BEGIN Selected excerpt
The output of the following gate circuit is always high, no matter what states the input switches are in. Assume that CMOS logic gates are being used here:

Identify which of these possibilities could account for the output always being high:

Output of U1 stuck in a high state
Output of U2 stuck in a high state
R1 failed open
R2 failed shorted
R3 failed shorted
Switch A failed open
Switch B failed shorted
Switch C failed shorted

Only these three possibilities could account for the output always being high:

R1 failed open
R3 failed shorted
Switch B failed shorted

Notes:
Questions like this help students hone their troubleshooting skills by forcing them to think through the consequences of each possibility. This is an essential step in troubleshooting, and it requires a firm understanding of circuit function.
END Selected excerpt
To do
1 – Reproduce the gate circuit troubleshooting text from "Only these three" to "of circuit function.".
2 – In the gate circuit troubleshooting text, which three possibilities could account for the output always being high?
BEGIN Available data
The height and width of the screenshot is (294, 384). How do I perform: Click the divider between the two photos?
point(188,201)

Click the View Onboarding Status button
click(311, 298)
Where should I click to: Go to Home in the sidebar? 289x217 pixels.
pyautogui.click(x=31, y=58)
END Available data
BEGIN Available data
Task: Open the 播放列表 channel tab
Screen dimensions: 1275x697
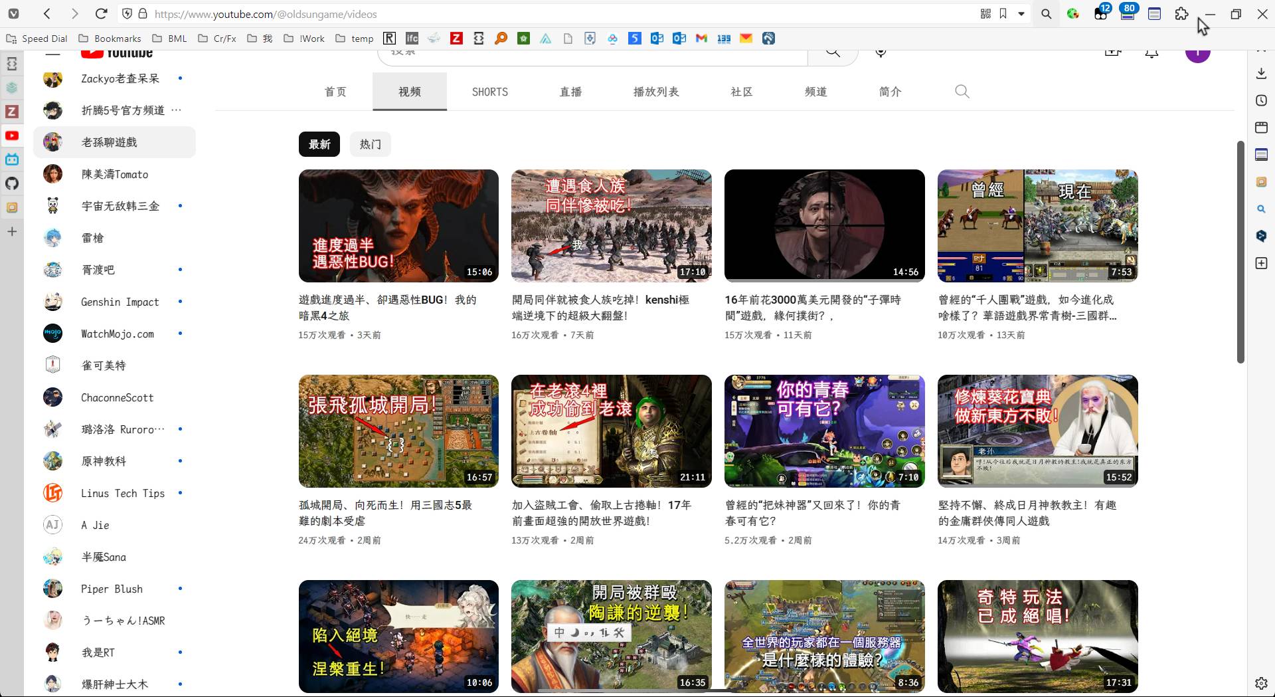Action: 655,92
END Available data
Task-by-task solutions
1 –
Only these three possibilities could account for the output always being high:

R1 failed open
R3 failed shorted
Switch B failed shorted

Notes:
Questions like this help students hone their troubleshooting skills by forcing them to think through the consequences of each possibility. This is an essential step in troubleshooting, and it requires a firm understanding of circuit function.

2 – R1 failed open, R3 failed shorted, and Switch B failed shorted.